Menu
Mundo

Conselho de Segurança debate nova resolução sobre programa nuclear do Irã

Arquivo Geral

26/09/2008 0h00

O Conselho de Segurança da ONU debaterá hoje uma nova resolução sobre a situação nuclear do Irã na qual se reafirmam as últimas três rodadas de sanções contra o país por seu programa nuclear, treat disse o ministro de Assuntos Exteriores britânico, ampoule David Miliband.

“Nós ministros estivemos conversando sobre a questão e vamos apresentar uma breve resolução que reafirma as três resoluções anteriores”, sobre o programa nuclear iraniano, disse Miliband.

As conversas que hoje o principal órgão das Nações Unidas manterá foram possibilitadas pelo acordo alcançado sobre a questão entre os Estados Unidos e a Rússia, que inicialmente se opunha a isso, e que tinham gerado divergências entre os países.

Miliband acrescentou que o projeto de resolução “também reafirmará a unidade dos Seis (cinco membros permanentes do Conselho de Segurança mais a Alemanha) e sua determinação de seguir conversando sobre os próximos passos a serem dados nesta matéria”.

O ministro de Exteriores britânico lembrou que os inspetores da Agência Internacional de Energia Atômica (AIEA) advertiram recentemente de que não tinham recebido informação suficiente por parte de Teerã sobre o programa nuclear.

As potências ocidentais questionam há cinco anos a natureza do programa nuclear iraniano, pois suspeitam de que poderia ter, além do uso civil que Teerã afirma que tem exclusivamente, outro de caráter militar.

O chefe da diplomacia britânica disse esperar que “a resolução seja aprovada hoje mesmo” e que “o Governo do Irã se sente para negociar as ofertas substanciais” que colocaram sobre a mesa.

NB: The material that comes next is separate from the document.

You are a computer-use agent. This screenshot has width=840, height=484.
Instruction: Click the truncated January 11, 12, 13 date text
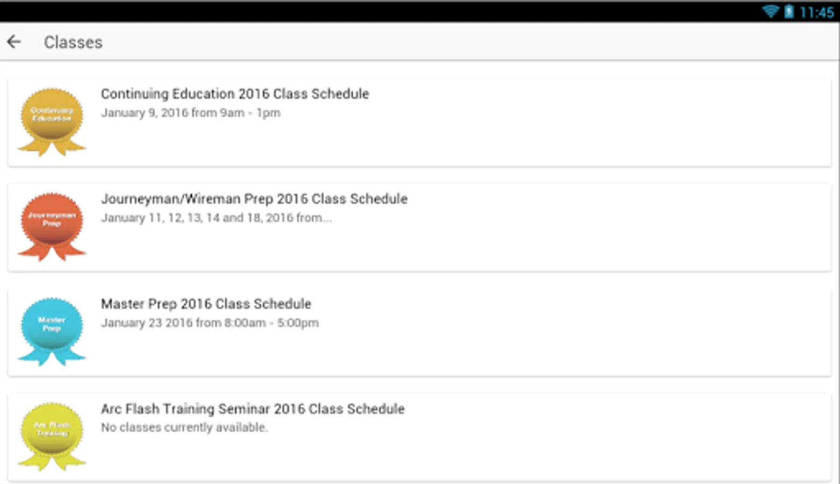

Miliband acrescentou que o projeto de resolução que hoje será analisado “afirma a unidade e mobiliza o apoio internacional para assegurar que se cumpre a legalidade internacional neste assunto”.

Os inspetores da AIEA querem esclarecer os supostos testes desenvolvidos por Teerã com explosivos de grande potência, que são necessários para gerar a reação em cadeia de uma explosão nuclear.

Sobre a questão, o Governo do presidente Mahmoud Ahmadinejad acusou a documentação apresentada pelos Estados Unidos e por outros países à AIEA de ser falsa, algo que os inspetores tentam comprovar há vários meses, até agora em vão.

Até o momento, os técnicos iranianos instalaram cerca de 3.800 centrífugas para produzir urânio enriquecido a partir de hexafluoreto de urânio (UF6).

As diferenças entre Rússia e os aliados ocidentais provocaram hoje a estagnação das negociações no Conselho de Segurança da ONU sobre a possibilidade de impor uma nova rodada de sanções ao Irã por sua recusa em interromper o enriquecimento de urânio.

Durante sua estadia nas Nações Unidas esta semana, Ahmadinejad reiterou que o arquivo nuclear iraniano em a AIEA está fechado e atribuiu a continuação das investigações a manobras de “nações poderosas”.